What is asked:
Copy out the material below word for word, leaving out the pictures.

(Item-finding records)
########################################

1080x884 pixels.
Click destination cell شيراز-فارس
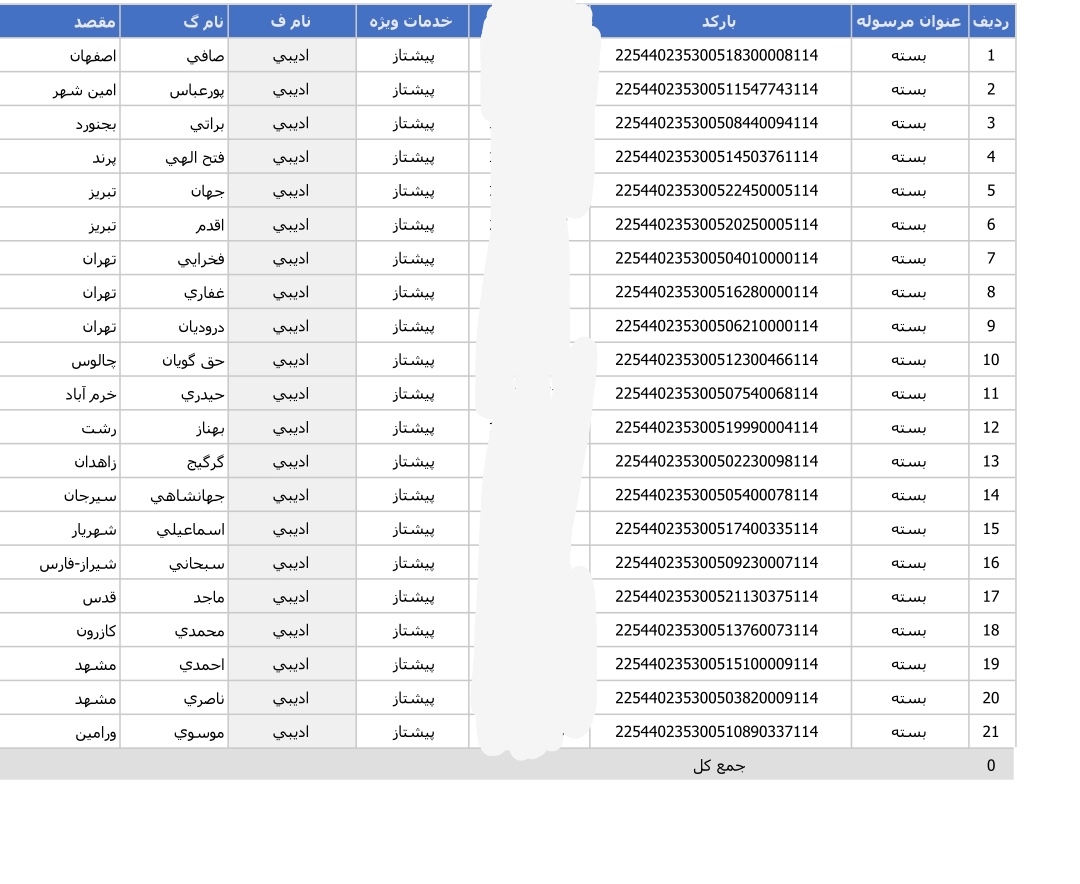[x=78, y=563]
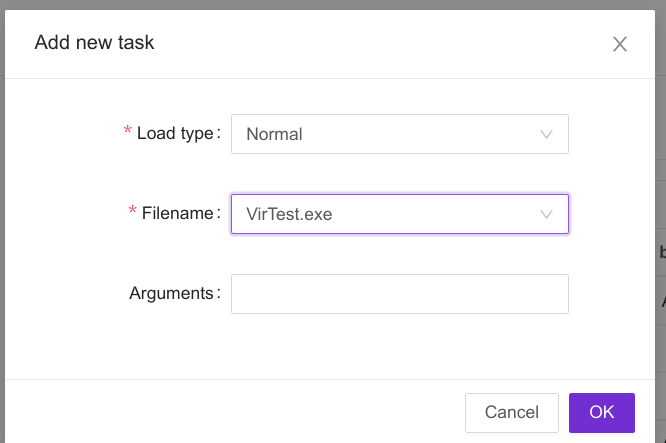
Task: Click the VirTest.exe filename value
Action: [289, 214]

########################################

Completed exercise:
1080x884 pixels.
Click destination cell شيراز-فارس
[x=78, y=563]
Task: Click the VirTest.exe filename value
Action: [289, 214]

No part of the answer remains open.